The trial court ruled that Prodigy had failed to comply with the condition precedent to coverage and that this failure "avoids coverage, with or without prejudice to [the insurer]." The court of appeals affirmed, holding among other things that notice given almost one year after the lawsuit was filed was not "as soon as practicable," and that the insurer was not required to proved that it was prejudiced.

 

The Majority’s Opinion

Chief Justice Wallace B. Jefferson’s opinion for the majority framed the question before the court as "whether, under a claims made policy, an insurer can deny coverage based on its insured’s alleged failure to comply with a policy provision requiring that notice of claim be given ‘as soon as practicable’ when (1) notice of claim was provided before the reporting deadline specified in the policy; and (2) the insurer was not prejudiced by the delay."

 

The majority did not consider it determinative that notice as "as soon as practicable" was identified in the policy as a "condition precedent" to coverage.

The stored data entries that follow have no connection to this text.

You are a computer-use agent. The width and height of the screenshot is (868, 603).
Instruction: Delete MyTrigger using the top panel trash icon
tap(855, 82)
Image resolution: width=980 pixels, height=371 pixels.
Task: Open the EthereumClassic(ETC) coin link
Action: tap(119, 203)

Rather, the Chief Justice wrote, in order to determine whether or not a showing of prejudice is or is not also required in order for the insurer to assert late notice as a defense to coverage, the question is whether the "notice as soon as practicable" language was "an essential part of the bargained-for exchange in the claims made policy at issue."

 

After reviewing the role of the notice provisions within claims made policies generally, the Chief Justice concluded that the insured’s obligation to provide notice "as soon as practicable" was "not a material part of the bargained-for exchange," and further concluded that "in a claims-made policy, when an insured gives notice of a claim within the policy period or other specified reporting period, the insurer must show that the insured’s noncompliance with the policy’s ‘as soon as practicable’ notice provision prejudiced the insurer before it may deny coverage."

 

Therefore, because the insurer had admitted that it was not prejudiced by the delay in receiving notice, the majority held that the insurer could not deny coverage based on Prodigy’s failure to provide notice as soon as practicable.

 

The Dissenting Opinion

The dissenting opinion, written by Justice Phil Johnson and joined in by two other justices, asserted that "today the Court rewrites an unambiguous insurance contract and changes the agreement of the parties." Justice Johnson wrote that "the record does not show as a matter of law that the notice language was not essential to the parties’ agreement," adding that "the Court’s conclusion otherwise is in derogation of the parties’ intent as expressed by the policy language."

 

Justice Johnson added that "there is no basis in the record for concluding that Prodigy’s one-year delay in reporting the claim was any more or less important to [the insurer’s] insurance business than if Prodigy had delayed for a year reporting a claim made on the last day of the Discovery Period."

 

Discussion

If nothing else, the majority opinion in this case confirms the frequent observation that courts disfavor insurance coverage denials based on late notice defenses. The general reluctance of courts to recognize notice defenses is based on an apparent perception that a policy notice requirement can operate like a "gotcha" to cut insureds off from the policy coverage for which they paid and to which they would have been entitled if notice were timely – and if the carrier is not prejudiced by the late notice, well then, no harm, no foul, right?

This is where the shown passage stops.